= Required work =
Copy the listing below word for word, leaving out the pictures.

-- Start --

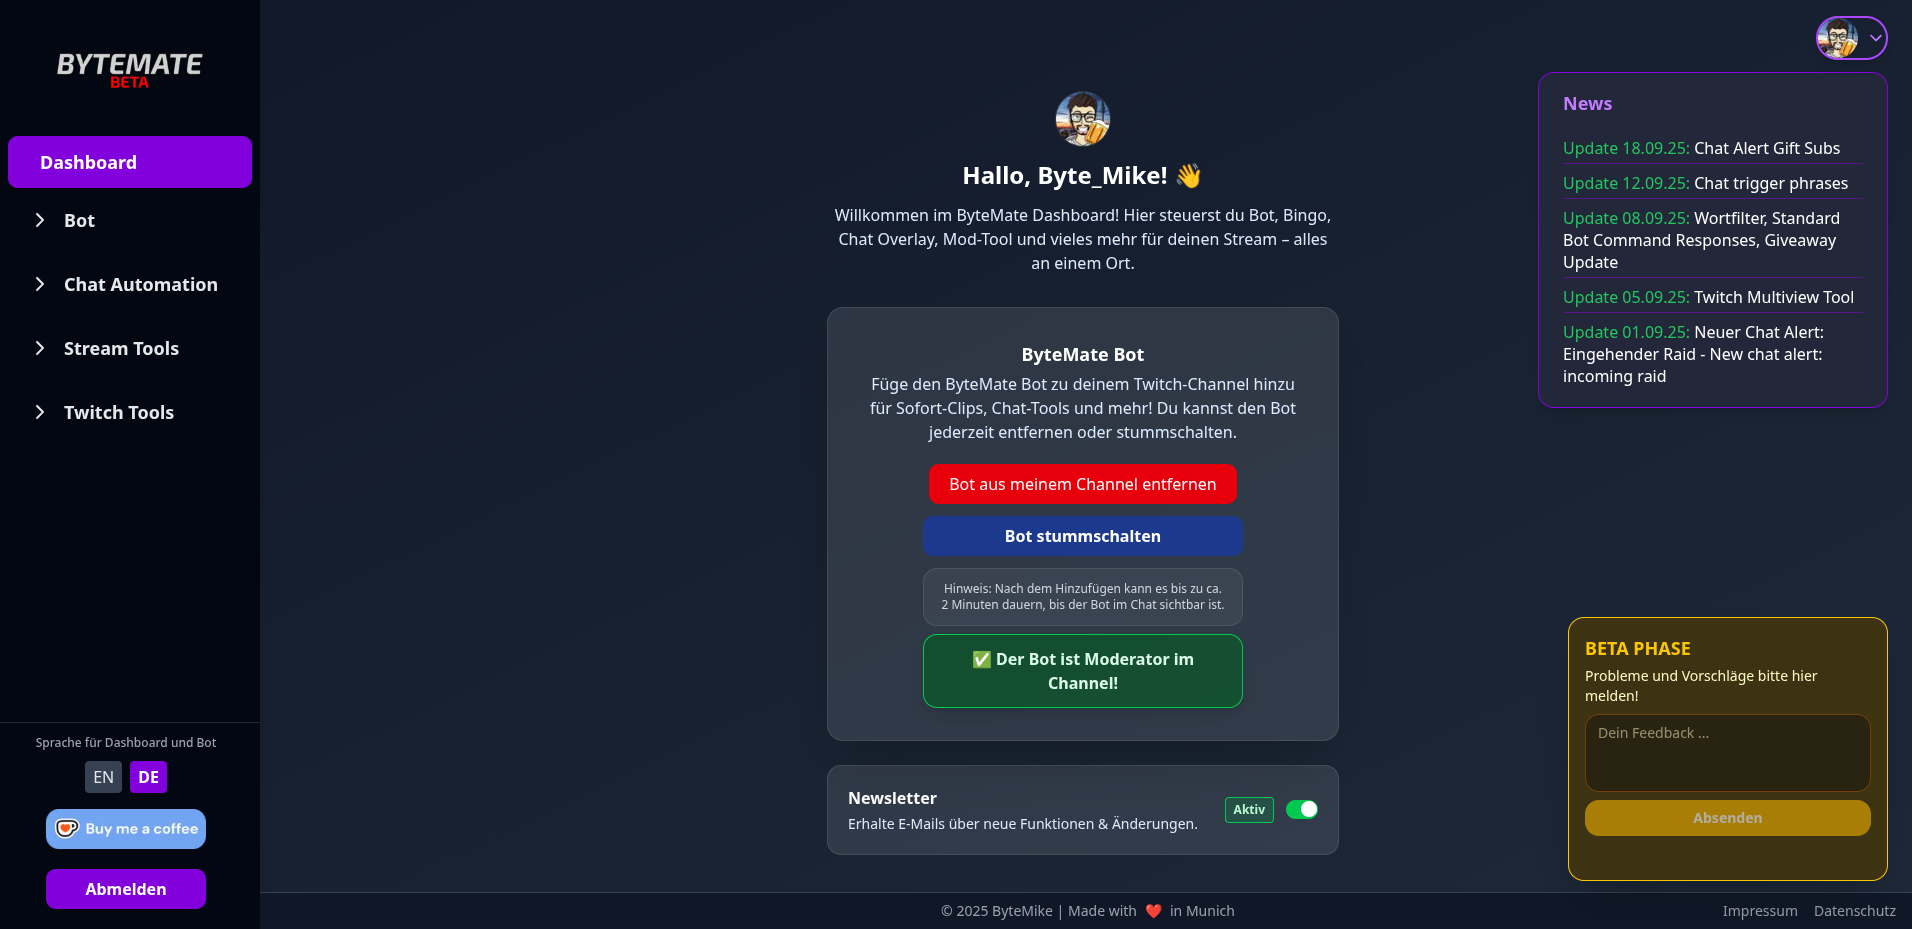Expand the Stream Tools section
Image resolution: width=1912 pixels, height=929 pixels.
point(121,349)
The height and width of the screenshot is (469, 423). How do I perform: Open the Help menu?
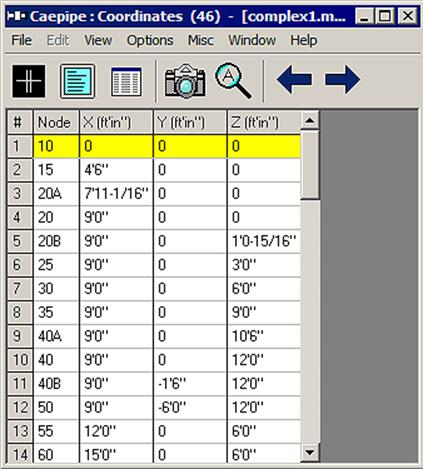(304, 40)
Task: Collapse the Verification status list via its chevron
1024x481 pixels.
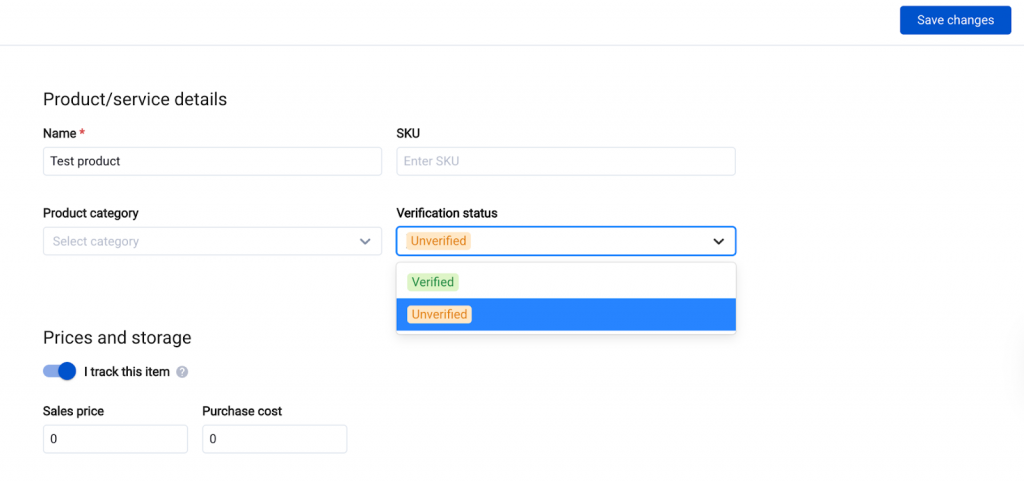Action: click(x=718, y=241)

-- End --

= Result for this exercise =
Expand the Stream Tools section
Image resolution: width=1912 pixels, height=929 pixels.
point(121,349)
The height and width of the screenshot is (469, 423). How do I perform: Open the Help menu?
(304, 40)
Task: Collapse the Verification status list via its chevron
1024x481 pixels.
Action: click(x=718, y=241)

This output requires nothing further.